Today, all retailers are struggling. However, what we’ve learned in recent years is that the Amazon Effect isn’t just hitting all retailers. We’ve learned that upscale brands are not packing people in like they used to.

See, I’d always considered BBBY as something akin to a home product parallel to Whole Foods Market, now owned by Amazon. BBBY, like Whole Foods, gave shoppers upscale and branded versions of things one might find at department stores.

BBBY Stock Suffers from Niche Death

BBBY filled a niche that lay between the luxury of Nordstrom (JWN) and the more standard fare of Macy’s (M). To make a comparison with hotels, BBBY was “upper-upscale,” jammed between “upscale” and “luxury”.

But luxury has been struggling in retail, and the major retailers are getting killed by Amazon. Now I think BBBY and BBBY stock are facing a declining trend that will not stop.

BBBY sales fell 1.7% to $2.94 billion, down from $2.99 billion last year, which is just plain awful. What matters, as I always say, is same-store sales. It tells us if people are shopping at the same store they usually do, and if a store can maintain pricing power.

Ugh. BBBY same-store sales fell 2.6% — which is terrible. Even worse, cost of sales stayed relatively stable, which means gross profit got clocked to the tune of about 5%. Even WORSE, SG&A expenses rose by almost 8%. At a point where sales are falling, BBBY must control expenses under control but they got worse. The result is that operating profit really got nailed, falling from $281 million to just $169 million, a decline of almost 40%. There is no way this number can be spun into anything good.

When we look to actual net income to see the effect of share repurchases, we see net earnings fell from $167.3 million to $94.2 million – a massive decline of almost 45%.

That’s when you might cringe, and see the 15% decline in net income, from $187 million to $158 million. Ugh.

Not surprisingly, cash flow suffered at a result. Operating cash flow fell from $184 million to $154 million, and free cash flow fell to $86 million from $120 million.

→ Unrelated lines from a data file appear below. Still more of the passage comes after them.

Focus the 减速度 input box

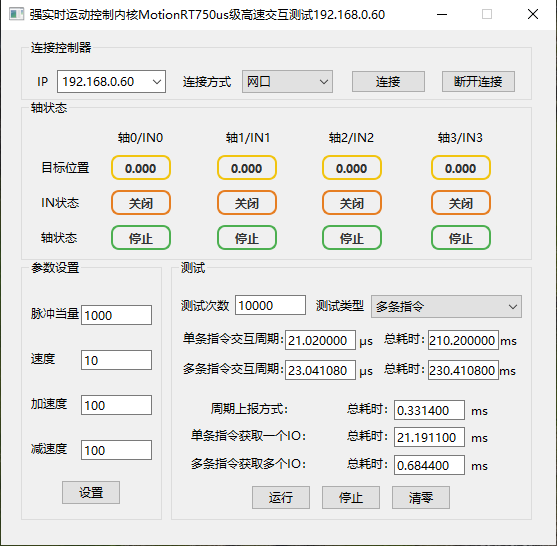coord(116,450)
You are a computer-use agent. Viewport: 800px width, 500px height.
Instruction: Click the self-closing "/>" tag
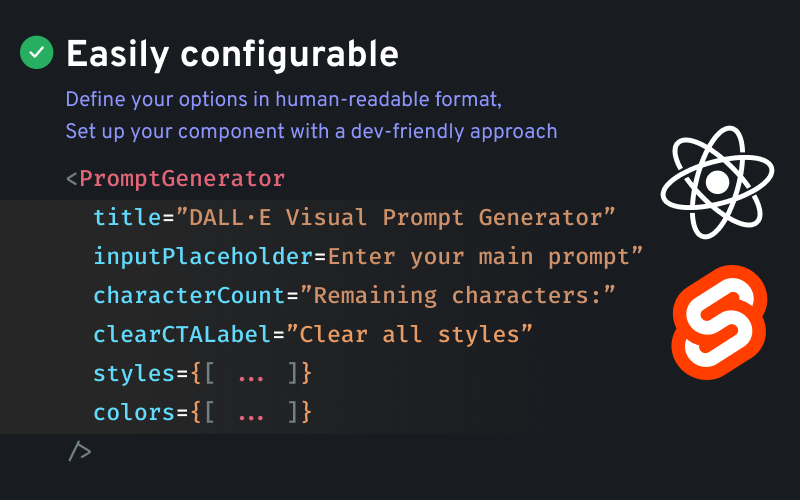pos(79,451)
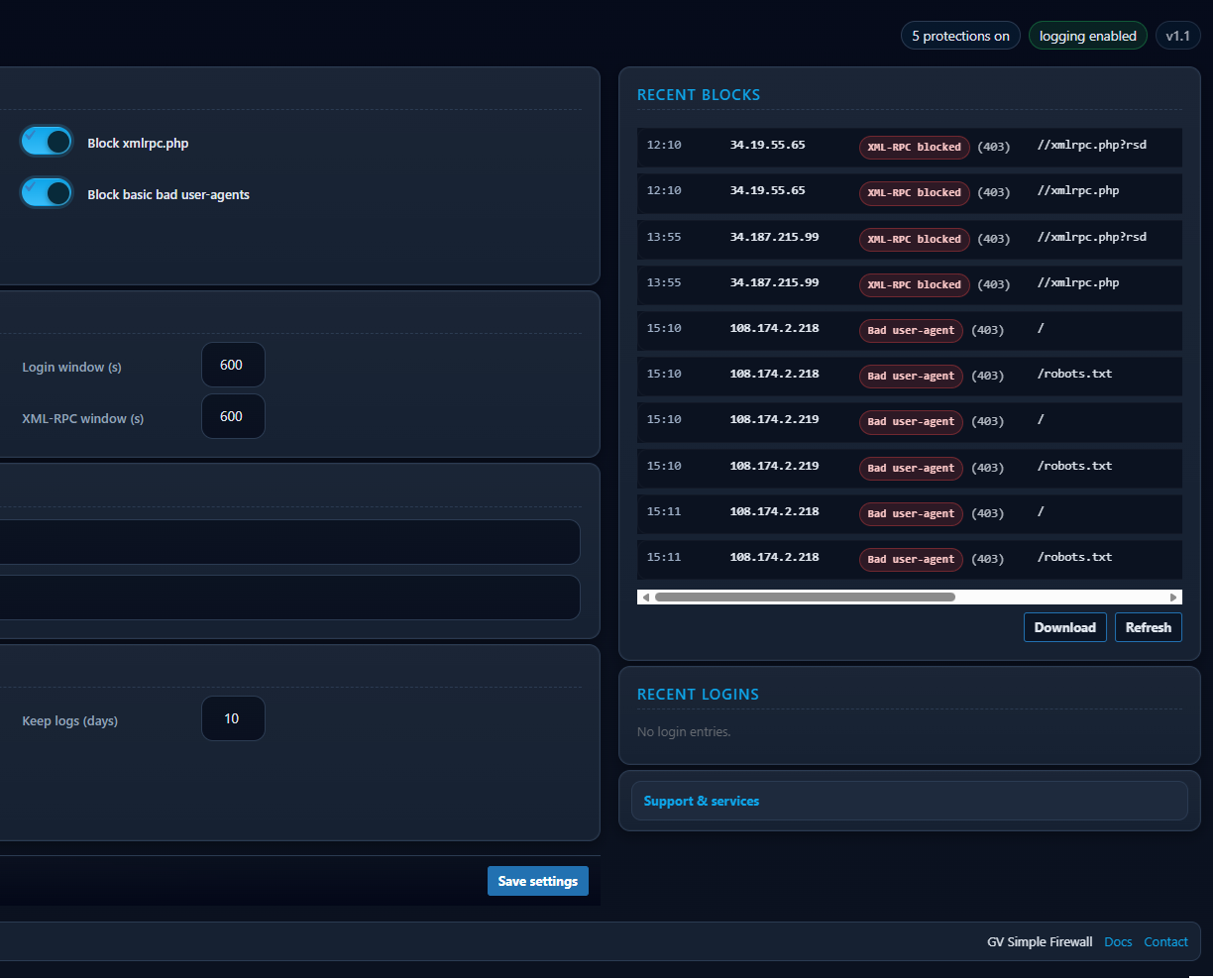Click the (403) status code on the top block entry
Screen dimensions: 1213x980
click(993, 147)
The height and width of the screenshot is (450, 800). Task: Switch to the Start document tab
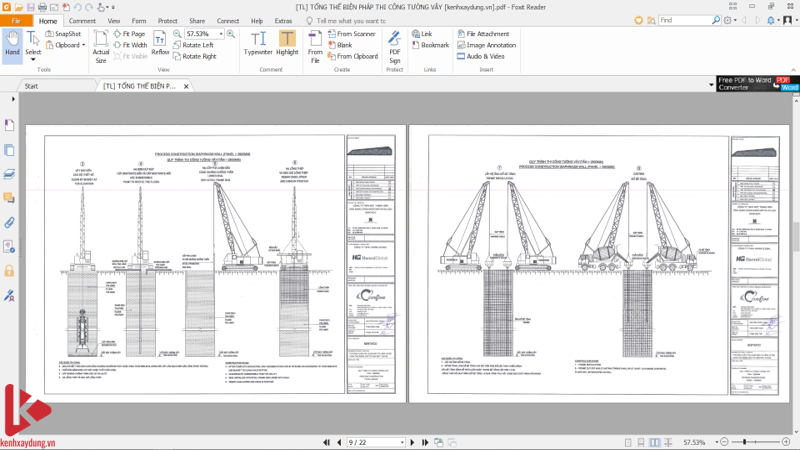pos(32,86)
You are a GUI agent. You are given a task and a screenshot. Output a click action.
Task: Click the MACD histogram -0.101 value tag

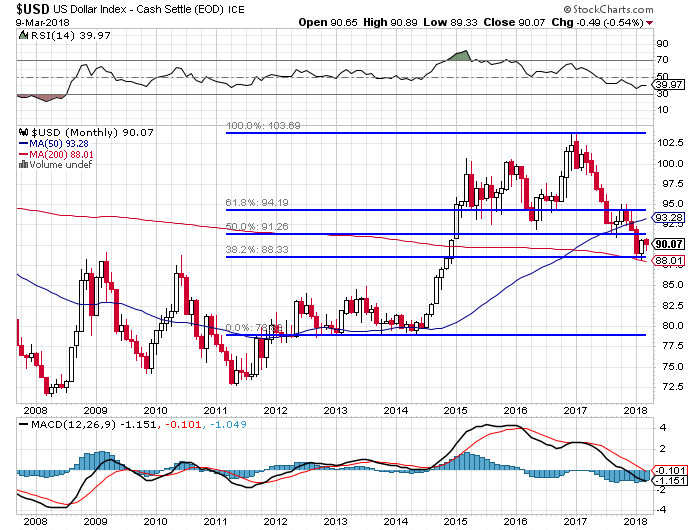pos(667,470)
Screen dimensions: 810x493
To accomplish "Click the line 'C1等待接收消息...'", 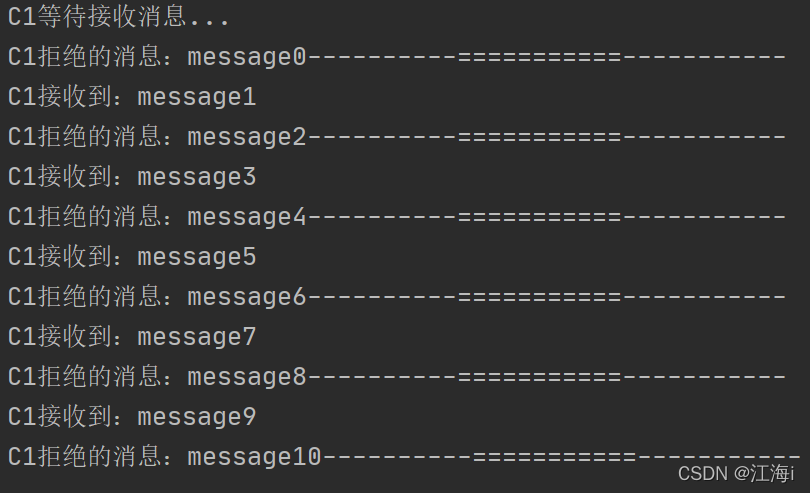I will (x=118, y=17).
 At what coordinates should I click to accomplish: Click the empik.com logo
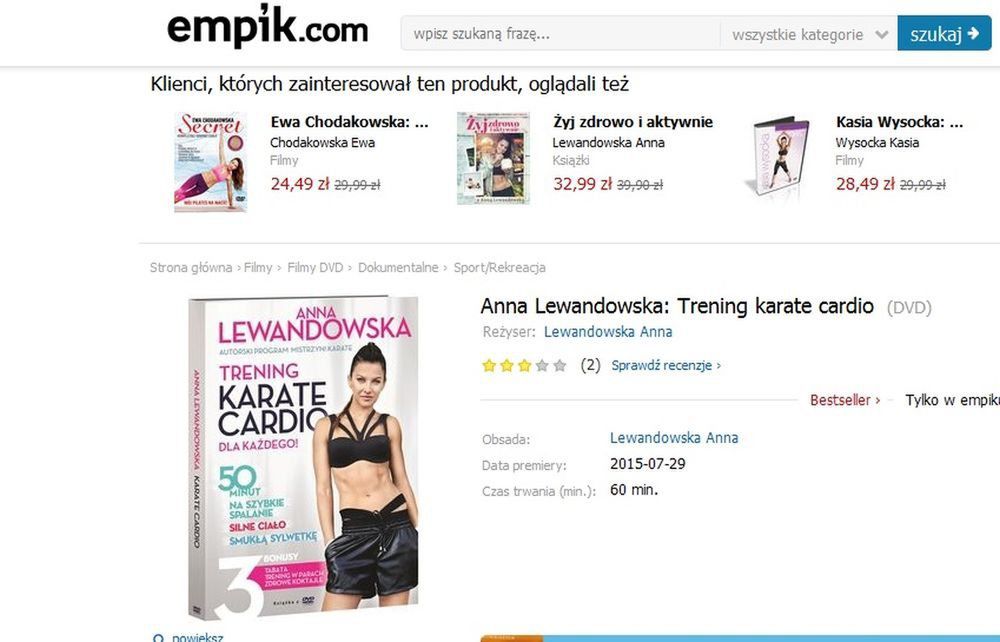(x=267, y=27)
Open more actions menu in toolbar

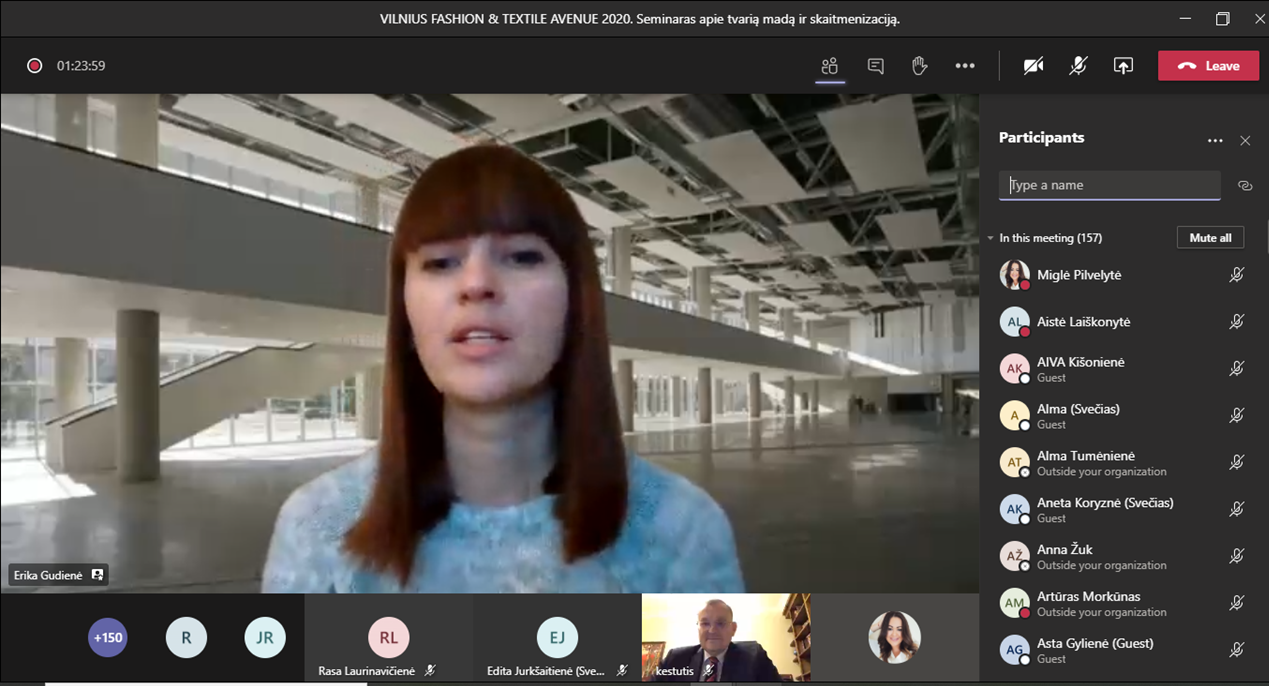coord(964,66)
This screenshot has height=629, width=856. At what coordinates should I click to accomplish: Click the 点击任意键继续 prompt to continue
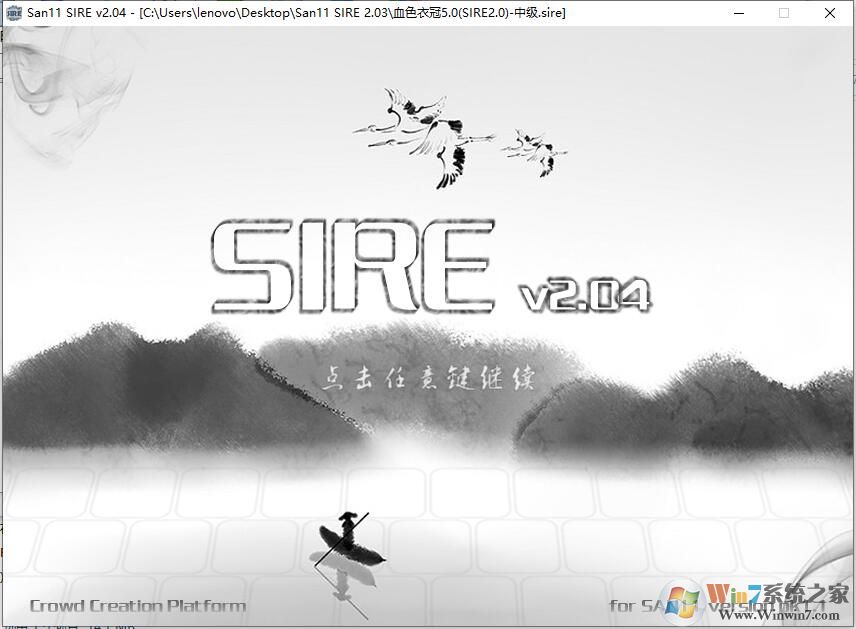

When we look at full year results, the trend has been declining for some time, along with BBBY stock. Net income for FY15, FY16 and Fy17 respectively was $957.5 million, $841.5 million, and $685 million. That’s a 28% decline over just two fiscal years.

BBBY Stock Bottom Line

The financials have gotten worse. Cash on hand was $875 million on Feb. 28, 2015 and is now at $464 million. What really annoys me is that awhile back, BBBY drew down almost $1.5 billion in debt. The company did this to repurchase stock! I hate this idea. It creates around $75 million in interest payments every year, which deducts from the bottom line. The stock repurchase plan has been incredibly stupid because the stock has lost nearly 70% of its value over the past few years.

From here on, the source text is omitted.